• **Dataset entries**
++++++

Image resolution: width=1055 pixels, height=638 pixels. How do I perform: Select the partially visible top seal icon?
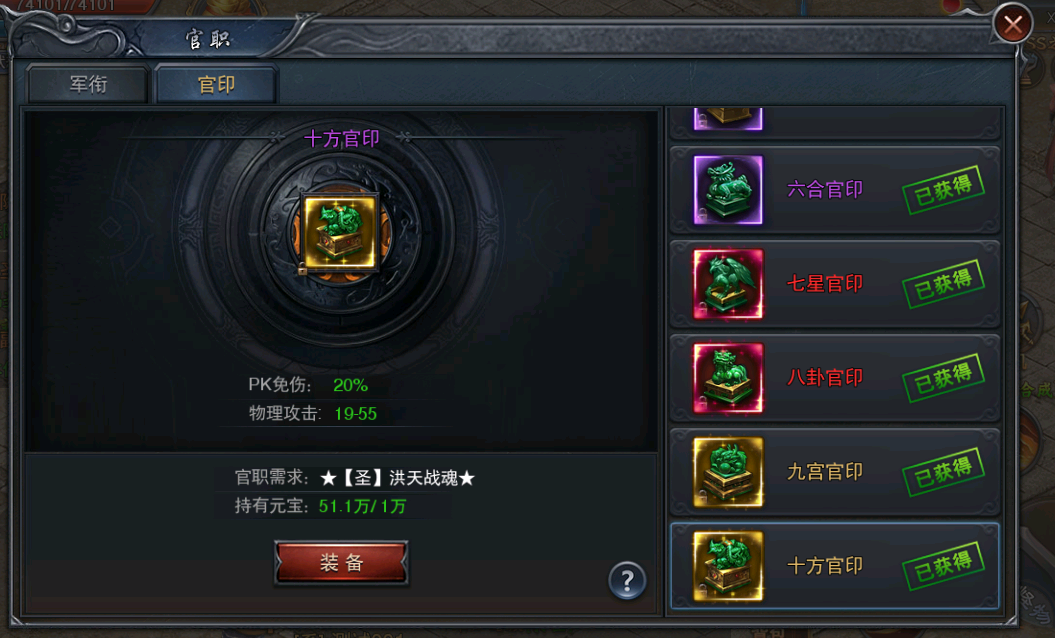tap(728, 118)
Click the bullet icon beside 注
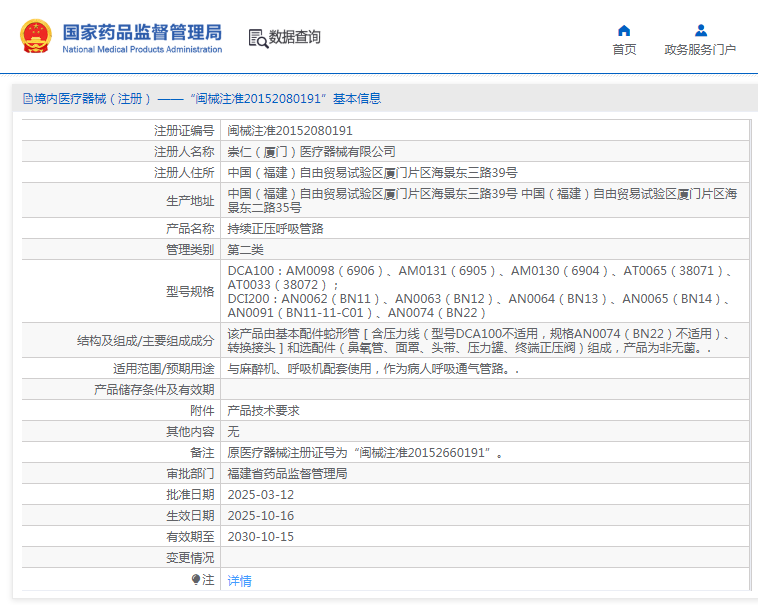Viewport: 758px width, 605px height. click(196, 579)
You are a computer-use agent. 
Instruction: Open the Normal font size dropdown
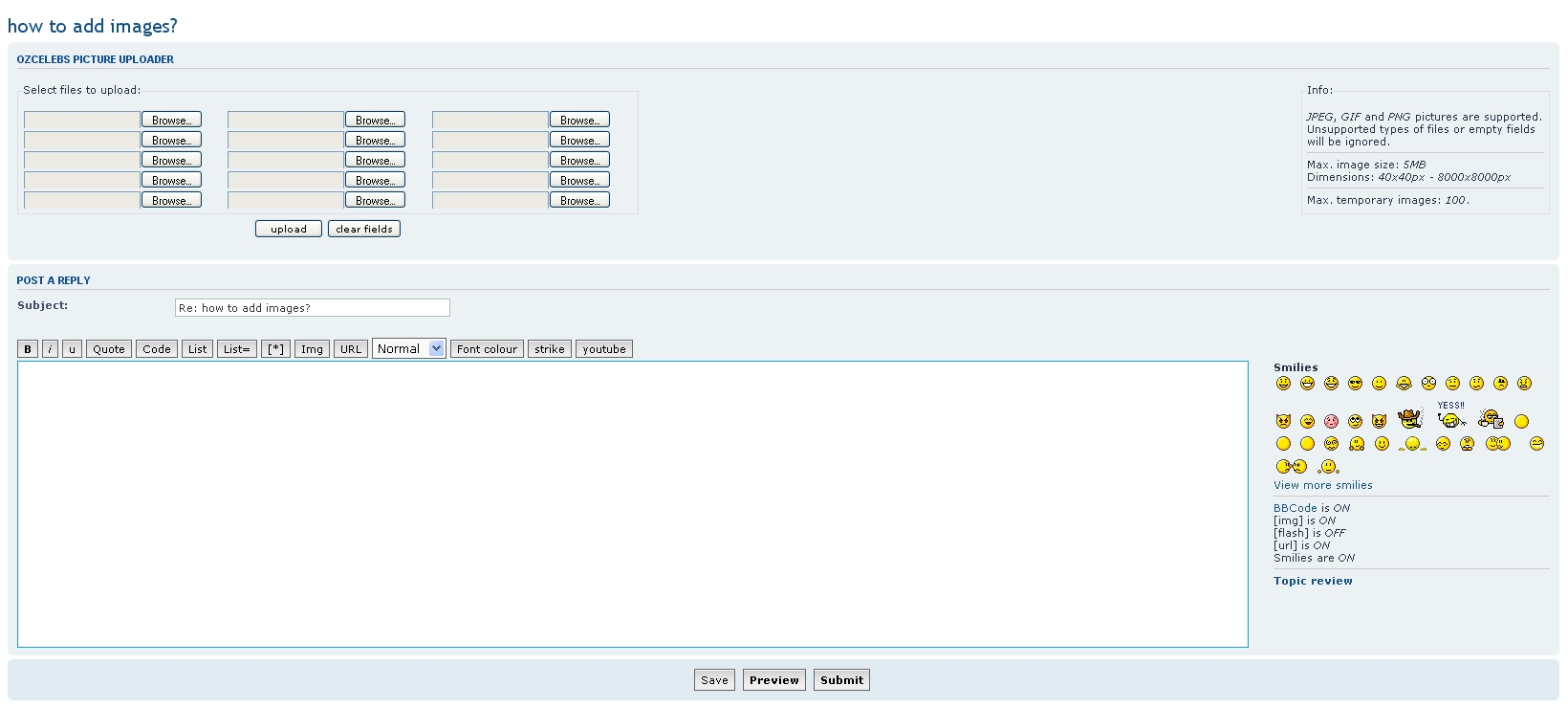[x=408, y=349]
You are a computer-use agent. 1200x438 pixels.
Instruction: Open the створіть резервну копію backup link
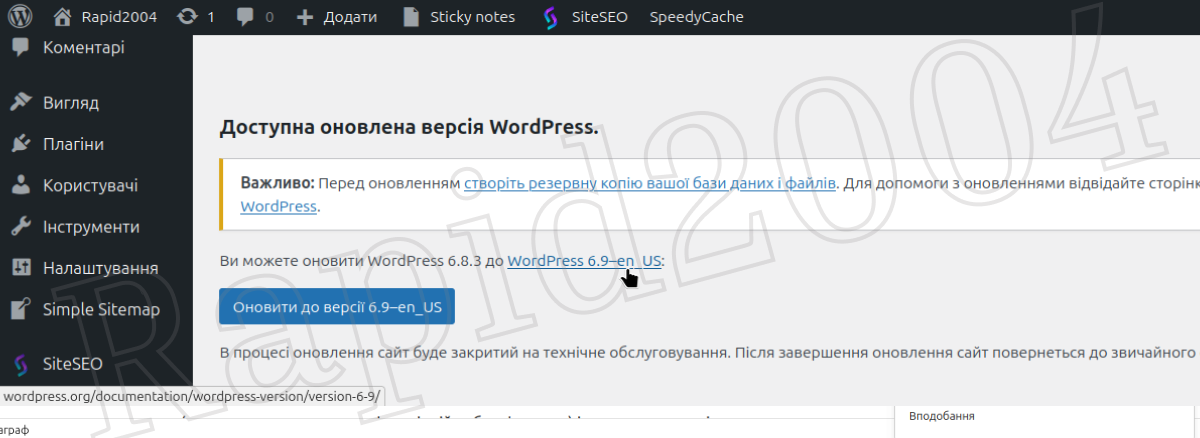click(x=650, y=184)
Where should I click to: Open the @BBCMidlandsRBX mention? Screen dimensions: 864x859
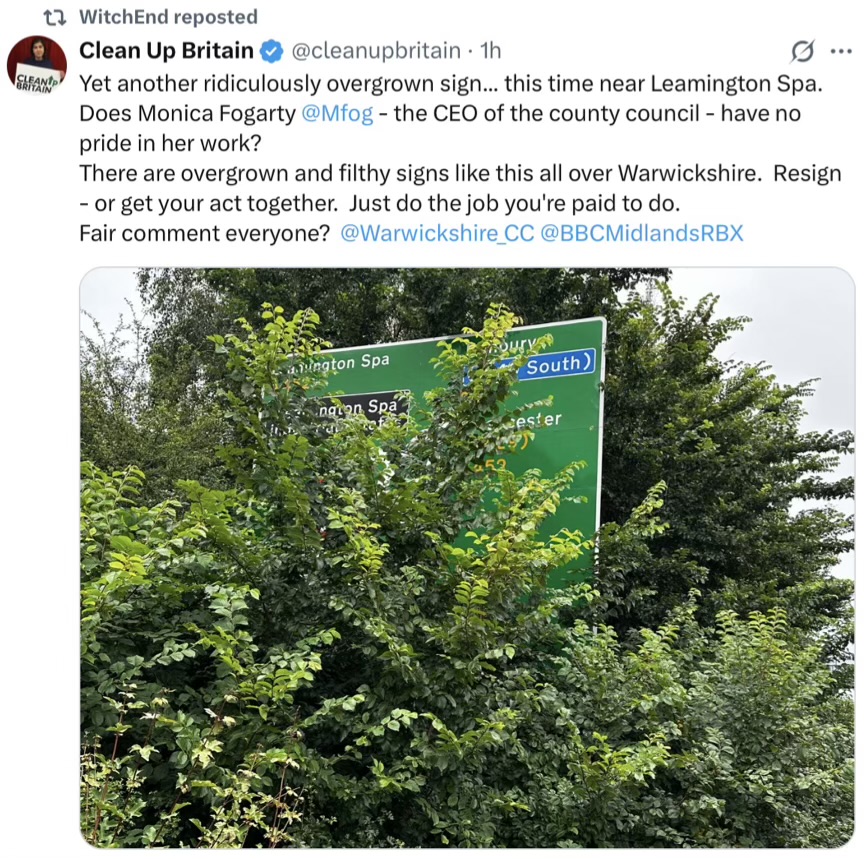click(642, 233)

++++++

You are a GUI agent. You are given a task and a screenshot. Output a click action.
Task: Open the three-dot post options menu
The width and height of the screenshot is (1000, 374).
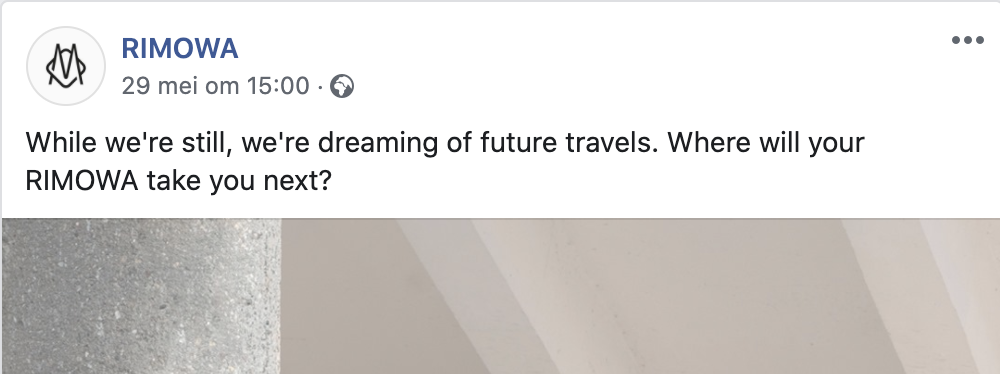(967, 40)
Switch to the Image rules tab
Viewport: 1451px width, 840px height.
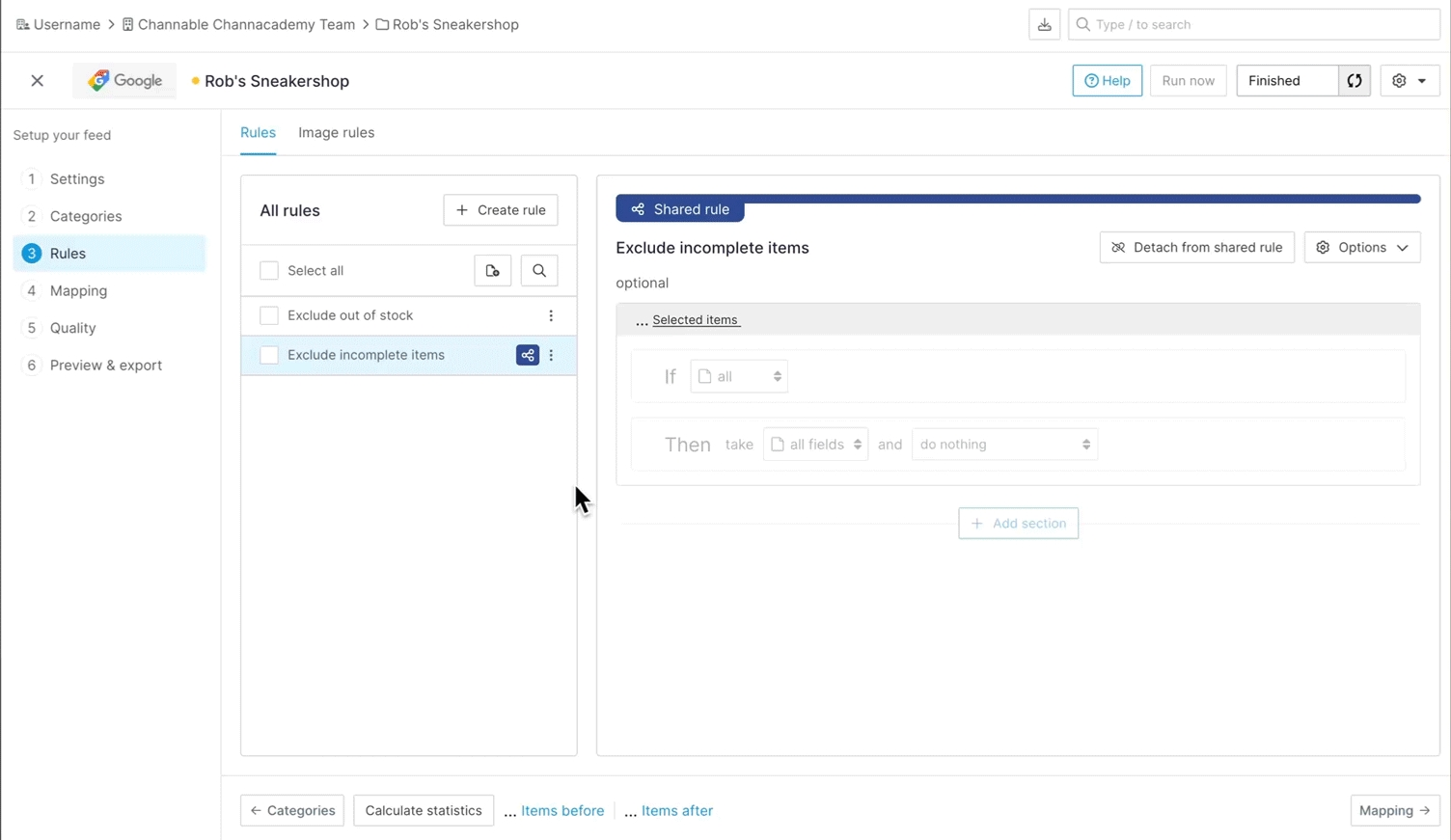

++++++

• **What is being asked**
Scan the entries above for the word "agent". Report the lines that hold it.

• **Output**
You are a computer-use agent. 
You are a computer-use agent. 1200x438 pixels.
You are a GUI agent. You are given a task and a screenshot. Output a click action.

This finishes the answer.